DATA FOR THE TASK |
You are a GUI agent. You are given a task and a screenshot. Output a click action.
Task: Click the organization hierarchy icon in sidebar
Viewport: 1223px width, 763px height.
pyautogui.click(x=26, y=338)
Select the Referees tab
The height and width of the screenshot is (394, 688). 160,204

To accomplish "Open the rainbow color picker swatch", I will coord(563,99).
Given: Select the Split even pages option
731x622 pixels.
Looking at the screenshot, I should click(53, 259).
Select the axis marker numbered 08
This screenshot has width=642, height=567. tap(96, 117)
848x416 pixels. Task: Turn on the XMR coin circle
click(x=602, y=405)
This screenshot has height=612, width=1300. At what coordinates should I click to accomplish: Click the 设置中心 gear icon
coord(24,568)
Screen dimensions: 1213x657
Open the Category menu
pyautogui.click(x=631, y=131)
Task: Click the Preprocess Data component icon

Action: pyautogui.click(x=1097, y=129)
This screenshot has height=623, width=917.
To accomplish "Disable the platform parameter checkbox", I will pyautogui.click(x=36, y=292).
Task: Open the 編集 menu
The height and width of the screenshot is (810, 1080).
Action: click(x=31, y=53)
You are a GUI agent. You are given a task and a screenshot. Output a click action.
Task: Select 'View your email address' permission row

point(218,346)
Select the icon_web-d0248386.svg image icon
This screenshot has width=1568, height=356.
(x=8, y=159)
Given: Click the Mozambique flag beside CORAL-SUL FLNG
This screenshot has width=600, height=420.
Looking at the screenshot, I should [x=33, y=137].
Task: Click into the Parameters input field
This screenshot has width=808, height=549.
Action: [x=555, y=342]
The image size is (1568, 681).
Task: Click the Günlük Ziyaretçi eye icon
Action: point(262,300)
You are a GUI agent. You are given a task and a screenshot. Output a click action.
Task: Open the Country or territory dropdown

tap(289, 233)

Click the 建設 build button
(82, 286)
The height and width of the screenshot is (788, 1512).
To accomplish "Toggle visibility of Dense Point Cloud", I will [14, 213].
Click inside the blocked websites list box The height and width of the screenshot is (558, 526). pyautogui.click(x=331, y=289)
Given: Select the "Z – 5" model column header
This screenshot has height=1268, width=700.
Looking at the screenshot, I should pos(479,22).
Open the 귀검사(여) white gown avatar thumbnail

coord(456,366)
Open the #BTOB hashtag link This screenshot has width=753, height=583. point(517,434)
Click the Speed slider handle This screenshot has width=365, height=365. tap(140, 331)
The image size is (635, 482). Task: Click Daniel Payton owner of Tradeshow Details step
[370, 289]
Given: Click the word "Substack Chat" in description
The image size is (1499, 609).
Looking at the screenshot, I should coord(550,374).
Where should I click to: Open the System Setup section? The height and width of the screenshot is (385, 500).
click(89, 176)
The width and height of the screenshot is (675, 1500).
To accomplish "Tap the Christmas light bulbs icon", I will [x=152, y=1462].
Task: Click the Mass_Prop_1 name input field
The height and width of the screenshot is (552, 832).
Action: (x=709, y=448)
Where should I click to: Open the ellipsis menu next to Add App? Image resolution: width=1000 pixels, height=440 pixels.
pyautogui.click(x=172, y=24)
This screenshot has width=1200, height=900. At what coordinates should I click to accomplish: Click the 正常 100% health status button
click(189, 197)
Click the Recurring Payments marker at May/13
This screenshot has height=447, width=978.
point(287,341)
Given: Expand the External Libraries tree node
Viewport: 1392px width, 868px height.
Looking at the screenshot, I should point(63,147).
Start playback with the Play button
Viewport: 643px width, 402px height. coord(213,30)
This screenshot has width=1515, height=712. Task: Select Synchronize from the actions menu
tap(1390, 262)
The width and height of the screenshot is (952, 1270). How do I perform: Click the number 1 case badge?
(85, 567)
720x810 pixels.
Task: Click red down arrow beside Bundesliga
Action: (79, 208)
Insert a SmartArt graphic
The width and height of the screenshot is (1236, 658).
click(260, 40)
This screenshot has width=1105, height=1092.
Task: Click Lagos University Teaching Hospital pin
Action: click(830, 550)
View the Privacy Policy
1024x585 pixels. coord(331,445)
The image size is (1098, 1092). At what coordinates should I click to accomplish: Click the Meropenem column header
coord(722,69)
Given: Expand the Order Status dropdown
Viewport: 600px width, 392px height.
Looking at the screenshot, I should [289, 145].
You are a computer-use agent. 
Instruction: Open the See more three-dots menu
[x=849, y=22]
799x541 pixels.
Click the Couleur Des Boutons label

YOUR GOAL |
Rewrite every one of the rows above as a numbered list, one line per item, and leave out the blank lines.

SOLVED EXERCISE |
1. You are a GUI agent. You are given a task and a screenshot. Output a click action.
2. Task: Click the organization hierarchy icon in sidebar
3. Viewport: 1223px width, 763px height.
4. pyautogui.click(x=26, y=338)
5. Select the Referees tab
6. The height and width of the screenshot is (394, 688). 160,204
7. To accomplish "Open the rainbow color picker swatch", I will coord(563,99).
8. Given: Select the Split even pages option
9. 731x622 pixels.
10. Looking at the screenshot, I should click(53, 259).
11. Select the axis marker numbered 08
12. This screenshot has width=642, height=567. tap(96, 117)
13. 848x416 pixels. Task: Turn on the XMR coin circle
14. click(x=602, y=405)
15. This screenshot has height=612, width=1300. At what coordinates should I click to accomplish: Click the 设置中心 gear icon
16. coord(24,568)
17. Screen dimensions: 1213x657
18. Open the Category menu
19. pyautogui.click(x=631, y=131)
20. Task: Click the Preprocess Data component icon
21. Action: pyautogui.click(x=1097, y=129)
22. This screenshot has height=623, width=917.
23. To accomplish "Disable the platform parameter checkbox", I will pyautogui.click(x=36, y=292).
24. Task: Open the 編集 menu
25. The height and width of the screenshot is (810, 1080).
26. Action: click(x=31, y=53)
27. You are a GUI agent. You are given a task and a screenshot. Output a click action.
28. Task: Select 'View your email address' permission row
29. point(218,346)
30. Select the icon_web-d0248386.svg image icon
31. This screenshot has width=1568, height=356.
32. (x=8, y=159)
33. Given: Click the Mozambique flag beside CORAL-SUL FLNG
34. This screenshot has width=600, height=420.
35. Looking at the screenshot, I should [x=33, y=137].
36. Task: Click into the Parameters input field
37. This screenshot has width=808, height=549.
38. Action: [x=555, y=342]
39. The image size is (1568, 681).
40. Task: Click the Günlük Ziyaretçi eye icon
41. Action: point(262,300)
42. You are a GUI agent. You are given a task and a screenshot. Output a click action.
43. Task: Open the Country or territory dropdown
44. tap(289, 233)
45. Click the 建設 build button
46. (82, 286)
47. The height and width of the screenshot is (788, 1512).
48. To accomplish "Toggle visibility of Dense Point Cloud", I will [14, 213].
49. Click inside the blocked websites list box The height and width of the screenshot is (558, 526). pyautogui.click(x=331, y=289)
50. Given: Select the "Z – 5" model column header
51. This screenshot has height=1268, width=700.
52. Looking at the screenshot, I should pos(479,22).
53. Open the 귀검사(여) white gown avatar thumbnail
54. coord(456,366)
55. Open the #BTOB hashtag link This screenshot has width=753, height=583. point(517,434)
56. Click the Speed slider handle This screenshot has width=365, height=365. tap(140, 331)
57. The image size is (635, 482). Task: Click Daniel Payton owner of Tradeshow Details step
58. [370, 289]
59. Given: Click the word "Substack Chat" in description
60. The image size is (1499, 609).
61. Looking at the screenshot, I should coord(550,374).
62. Where should I click to: Open the System Setup section? The height and width of the screenshot is (385, 500).
63. click(89, 176)
64. The width and height of the screenshot is (675, 1500).
65. To accomplish "Tap the Christmas light bulbs icon", I will [x=152, y=1462].
66. Task: Click the Mass_Prop_1 name input field
67. The height and width of the screenshot is (552, 832).
68. Action: (x=709, y=448)
69. Where should I click to: Open the ellipsis menu next to Add App? Image resolution: width=1000 pixels, height=440 pixels.
70. pyautogui.click(x=172, y=24)
71. This screenshot has width=1200, height=900. At what coordinates should I click to accomplish: Click the 正常 100% health status button
72. click(189, 197)
73. Click the Recurring Payments marker at May/13
74. This screenshot has height=447, width=978.
75. point(287,341)
76. Given: Expand the External Libraries tree node
77. Viewport: 1392px width, 868px height.
78. Looking at the screenshot, I should point(63,147).
79. Start playback with the Play button
80. Viewport: 643px width, 402px height. coord(213,30)
81. This screenshot has width=1515, height=712. Task: Select Synchronize from the actions menu
82. tap(1390, 262)
83. The width and height of the screenshot is (952, 1270). How do I perform: Click the number 1 case badge?
84. (85, 567)
85. 720x810 pixels.
86. Task: Click red down arrow beside Bundesliga
87. Action: (79, 208)
88. Insert a SmartArt graphic
89. The width and height of the screenshot is (1236, 658).
90. click(260, 40)
91. This screenshot has width=1105, height=1092.
92. Task: Click Lagos University Teaching Hospital pin
93. Action: click(830, 550)
94. View the Privacy Policy
95. 1024x585 pixels. coord(331,445)
96. The image size is (1098, 1092). At what coordinates should I click to accomplish: Click the Meropenem column header
97. coord(722,69)
98. Given: Expand the Order Status dropdown
99. Viewport: 600px width, 392px height.
100. Looking at the screenshot, I should [289, 145].
101. You are a computer-use agent. 
102. Instruction: Open the See more three-dots menu
103. [x=849, y=22]
104. 799x541 pixels.
105. Click the Couleur Des Boutons label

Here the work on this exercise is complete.